Размноженные на ротаторе странички выпали у нее из пальцев.
Разумеется, все та же классовая борьба в качестве универсального объяснения и оправдания, что-то вроде clea ex machina
[28]
Истории! Сонсолес пришлось сделать над собой немалое усилие, чтобы продолжить чтение, дойти до конца длиннейшего, напыщенно-мрачного и пустого текста. Но так же, как ее возмутили спекулятивные газетные передовицы и телерепортажи, где фигурировали фотографии искореженного трупа, снятые крупным планом, Сонсолес поразило полное молчание вокруг бредового смертоносного манифеста «Прямого действия». Разве что кое-где она натыкалась на несколько скороговоркой сказанных или написанных слов. А она-то думала, что серьезный анализ этой безумной стряпни позволил бы извлечь из случившегося весьма поучительный урок.
Теперь Сонсолес провела все утро в беспорядочных попытках сесть за работу, собраться с мыслями, попытаться понять, почему ее отец упомянул имя Нечаева.

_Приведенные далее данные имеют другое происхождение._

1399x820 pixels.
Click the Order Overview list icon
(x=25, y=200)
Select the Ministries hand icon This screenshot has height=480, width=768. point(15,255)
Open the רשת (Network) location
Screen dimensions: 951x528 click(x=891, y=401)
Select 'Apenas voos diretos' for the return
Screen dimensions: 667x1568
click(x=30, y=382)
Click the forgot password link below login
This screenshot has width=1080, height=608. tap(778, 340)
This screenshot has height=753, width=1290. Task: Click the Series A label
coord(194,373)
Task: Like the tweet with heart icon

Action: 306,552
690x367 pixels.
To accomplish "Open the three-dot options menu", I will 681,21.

Но прежде всего нетерпеливо поглядывая на телефон, поскольку отец обещал ей позвонить между двенадцатью и четвертью первого.
А в одиннадцать почти машинально, раз уж все равно не работалось, она включила радио.
Луис Сапата был убит в восемь часов утра поблизости от Данфер-Рошро — сухое беглое сообщение в «Новостях».
Похолодев, Сонсолес застыла, словно вся кровь вытекла из жил, пока слова не дошли до сознания, пока их смысл не стал явным. Затем у нее вырвалось тихое горестное стенание, она подхватила плащ, сумку, ключи и, не помня себя, выбежала на улицу.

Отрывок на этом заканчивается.